La specifica sul nome riguarda una diatriba linguistica che è solo uno degli innumerevoli punti di discordia tra l’Armenia e l’Azerbaigian, le cui indipendenze dall’Unione Sovietica sono state dichiarate ad una sola settimana di distanza – 30 e 23 agosto 1991 -, con il completamento delle stesse avvenuto il Natale successivo. Un gioco del destino, nonostante quest’ultimo non sappia ancora da che parte stare.
Sì, perché fondamentalmente si tratta di prendere una posizione, una scelta.
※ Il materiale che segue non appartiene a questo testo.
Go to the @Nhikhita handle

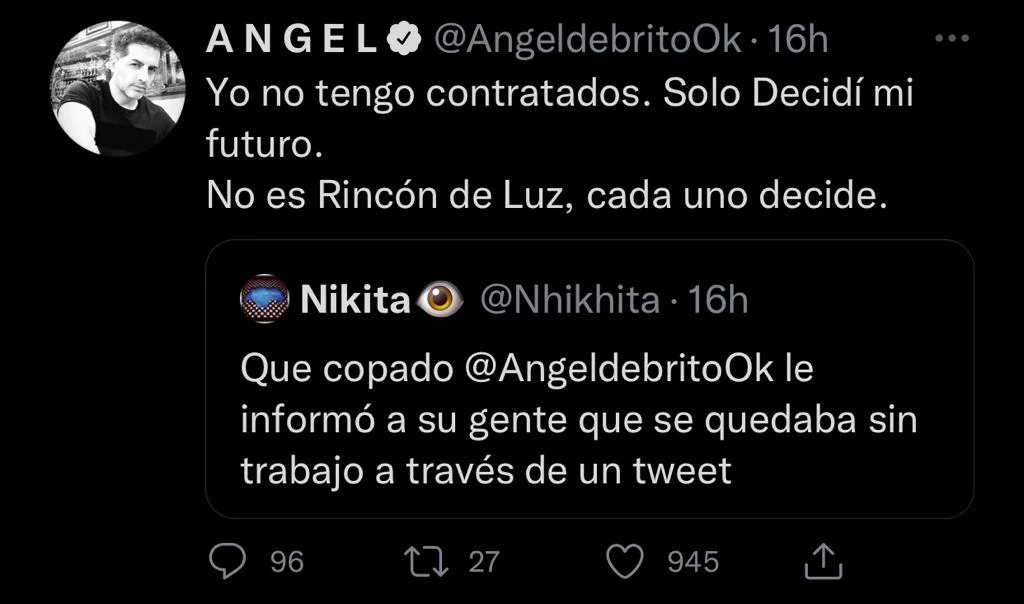(x=570, y=300)
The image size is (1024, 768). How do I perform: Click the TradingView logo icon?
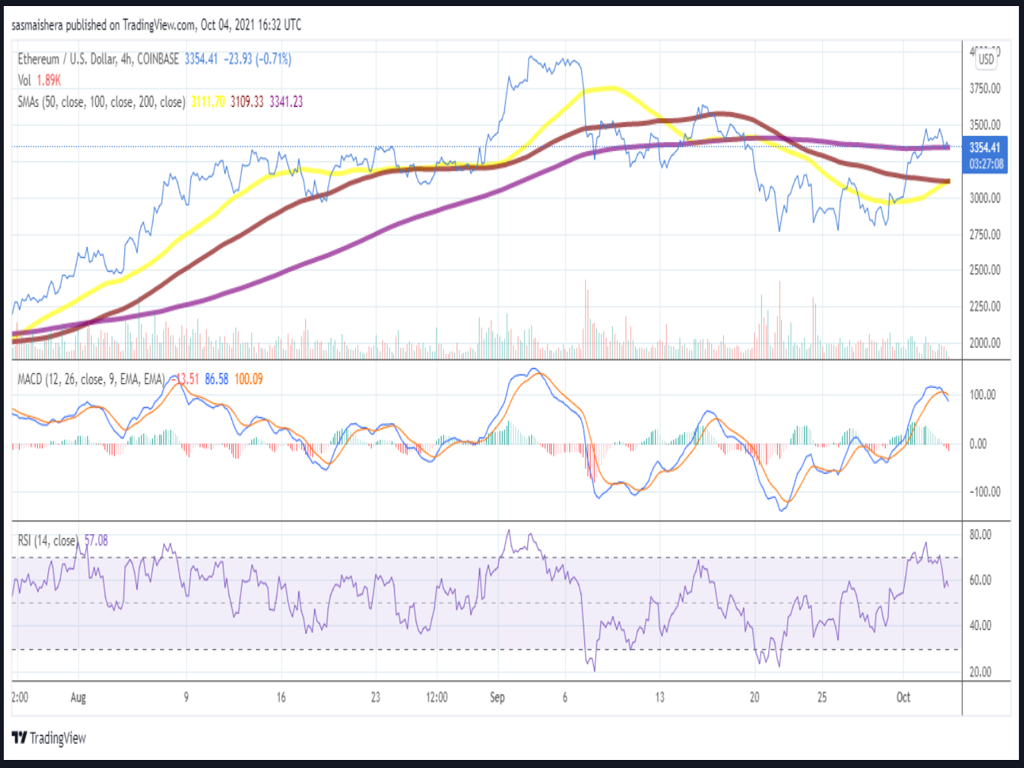[19, 738]
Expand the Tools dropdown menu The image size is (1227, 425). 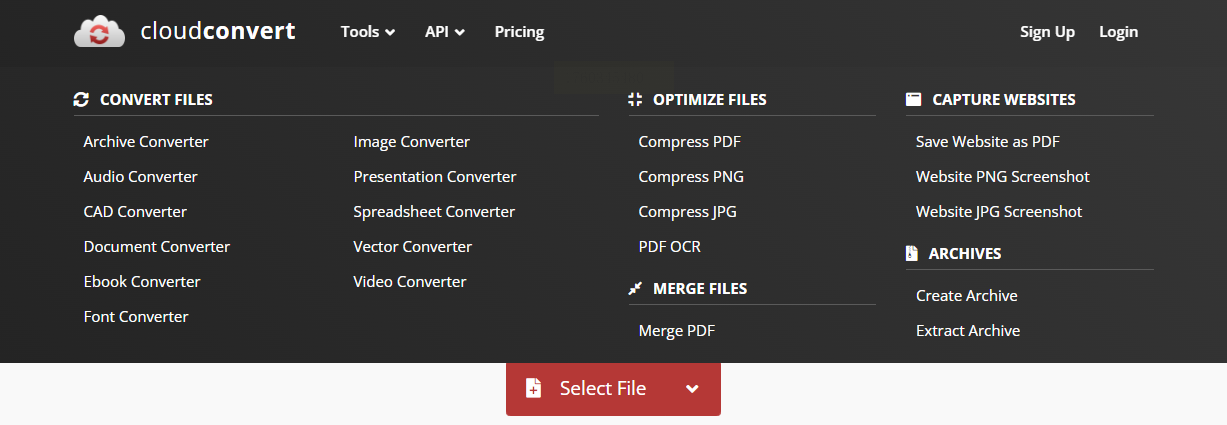pyautogui.click(x=367, y=32)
È successo, succede e continuerà a succedere a partire dai gelidi inverni dei primi anni ’90. Dopo il 9 novembre 1989 e la caduta del Muro di Berlino, l’aria che si respirava nel Vecchio Continente non prevedeva guerre e distruzioni. Quella che sarà la dissoluzione sistematica della Jugoslavia e la guerra in Nagorno-Karabakh, però, diranno il contrario.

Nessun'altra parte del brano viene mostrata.